Par arrêté du 27 février 2026, la maire d’Amélie-les-Bains a interdit la circulation des mineurs de moins de 15 ans non accompagnés d’un parent ou d’un représentant légal jusqu’au 31 mai 2026, de 22h à 6h du matin, sur l’ensemble de la commune et sans qu’aucun motif ne fonde cette décision.
Au regard de l’atteinte portée à la liberté de circulation des mineurs ou encore de la violation du droit au travail (qui s’applique pour les mineurs de moins de 16 ans) et de la violation de la liberté d’entreprendre (jusqu’à 14 ans), et en l’absence de circonstances particulières censées justifier ce type de mesure, la LDH a décidé d’introduire, le 10 mars 2026, un recours en annulation assorti d’un référé-suspension devant le tribunal administratif de Montpellier.
Le 2 avril 2026, le juge des référés suspend l’exécution de l’arrêté litigieux en considérant que, en l’absence de tout élément relatif à l’existence de troubles à l’ordre public sur la commune d’Amélie-Les-Bains, le couvre-feu instauré par le maire de cette commune n’est pas adapté, nécessaire ou proportionné aux risques de troubles à l’ordre public qu’il mentionne. Le recours en annulation demeure en cours d’instruction.

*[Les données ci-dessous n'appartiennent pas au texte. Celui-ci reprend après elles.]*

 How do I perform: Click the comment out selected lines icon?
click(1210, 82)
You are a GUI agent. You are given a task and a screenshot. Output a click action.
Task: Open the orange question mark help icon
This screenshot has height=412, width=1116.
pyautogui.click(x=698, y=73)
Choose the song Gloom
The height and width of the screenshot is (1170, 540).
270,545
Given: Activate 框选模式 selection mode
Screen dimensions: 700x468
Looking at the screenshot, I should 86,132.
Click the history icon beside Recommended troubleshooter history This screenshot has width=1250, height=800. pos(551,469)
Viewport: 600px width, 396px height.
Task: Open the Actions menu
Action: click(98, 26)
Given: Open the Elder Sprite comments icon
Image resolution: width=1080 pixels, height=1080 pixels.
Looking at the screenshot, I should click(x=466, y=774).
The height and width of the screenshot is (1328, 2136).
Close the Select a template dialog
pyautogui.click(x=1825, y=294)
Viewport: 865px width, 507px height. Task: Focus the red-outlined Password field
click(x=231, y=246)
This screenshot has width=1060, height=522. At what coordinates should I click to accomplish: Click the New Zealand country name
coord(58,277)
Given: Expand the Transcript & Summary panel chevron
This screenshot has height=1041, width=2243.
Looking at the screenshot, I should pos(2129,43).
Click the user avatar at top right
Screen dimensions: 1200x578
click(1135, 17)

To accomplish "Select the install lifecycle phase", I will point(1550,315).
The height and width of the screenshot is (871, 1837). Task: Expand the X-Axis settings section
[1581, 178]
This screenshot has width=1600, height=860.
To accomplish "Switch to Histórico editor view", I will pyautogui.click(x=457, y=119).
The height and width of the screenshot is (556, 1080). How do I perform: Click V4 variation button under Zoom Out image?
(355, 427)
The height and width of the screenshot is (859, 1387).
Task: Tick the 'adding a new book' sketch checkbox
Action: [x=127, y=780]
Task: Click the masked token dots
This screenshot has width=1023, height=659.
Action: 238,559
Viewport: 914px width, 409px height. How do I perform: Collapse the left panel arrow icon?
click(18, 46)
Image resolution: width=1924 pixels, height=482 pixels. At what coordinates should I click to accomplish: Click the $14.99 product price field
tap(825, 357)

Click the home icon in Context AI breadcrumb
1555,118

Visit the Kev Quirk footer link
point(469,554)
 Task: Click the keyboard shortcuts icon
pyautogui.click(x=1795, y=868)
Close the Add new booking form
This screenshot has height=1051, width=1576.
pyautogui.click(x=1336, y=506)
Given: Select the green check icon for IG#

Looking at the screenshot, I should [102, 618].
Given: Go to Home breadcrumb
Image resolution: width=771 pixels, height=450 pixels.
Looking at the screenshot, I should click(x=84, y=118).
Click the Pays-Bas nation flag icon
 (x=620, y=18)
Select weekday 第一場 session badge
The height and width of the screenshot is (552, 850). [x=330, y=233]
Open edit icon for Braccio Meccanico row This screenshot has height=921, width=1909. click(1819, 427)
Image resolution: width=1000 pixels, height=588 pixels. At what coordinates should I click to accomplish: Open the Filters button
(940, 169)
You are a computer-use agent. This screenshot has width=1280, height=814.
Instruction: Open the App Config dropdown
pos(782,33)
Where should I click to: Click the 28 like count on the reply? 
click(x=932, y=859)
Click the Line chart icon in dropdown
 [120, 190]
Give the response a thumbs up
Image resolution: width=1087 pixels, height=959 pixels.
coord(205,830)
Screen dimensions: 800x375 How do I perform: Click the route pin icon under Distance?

Alors que ces mesures de police doivent initialement permettre de faire face à des situations de violences et de risques rares, ponctuels, disproportionnés, la LDH constate qu’elles sont devenues un outil de gestion pour la moindre difficulté, le moindre tag.
Face à leur multiplication et leur instrumentalisation politique croissantes, la LDH appelle au contraire à la mise en œuvre en première mesure, de la protection de l’enfance.
Par un nouvel arrêté, la maire d’Amélie-les-Bains instaure de nouveau un couvre-feu pour tout mineur âgé de moins de 15 ans sans être accompagné d’une personne majeure sur l’ensemble du centre-ville de la commune. La mesure trouve à s’appliquer du 30 juillet 2026 jusqu’au 1er septembre inclus, tous les jours entre 23h et 6h.
Pour justifier son arrêté, la maire s’appuie pour l’essentiel sur des troubles à l’ordre public tenant à un incendie survenu dans la nuit du 27 juillet 2026 au sein de la salle municipale le « Mille Club des jeunes » qui a nécessité l’intervention des services de police et occasionné d’importants dommages matériels, impliquant comme auteurs présumés de deux mineurs de 10 et 13 ans.
La LDH a décidé de nouveau de contester cet arrêté par la voie d’un référé-liberté auprès du tribunal administratif de Montpellier.
Par une ordonnance rendue le 15 août 2026, le juge des référés a rejeté la requête en considérant que, compte tenu de l’âge des mineurs concernés, de sa limitation spatio-temporelle et de l’absence du caractère général de l’interdiction, l’arrêté ne pouvait être regardé comme portant une atteinte grave et manifeste illégale à la possibilité de travailler pour les mineurs, aux libertés fondamentales d’aller et venir, de la liberté d’entreprendre, et n’était pas disproportionné.
La LDH a décidé de saisir le tribunal administratif d’un recours en annulation contre l’arrêté de la maire d’Amélie-les-Bains.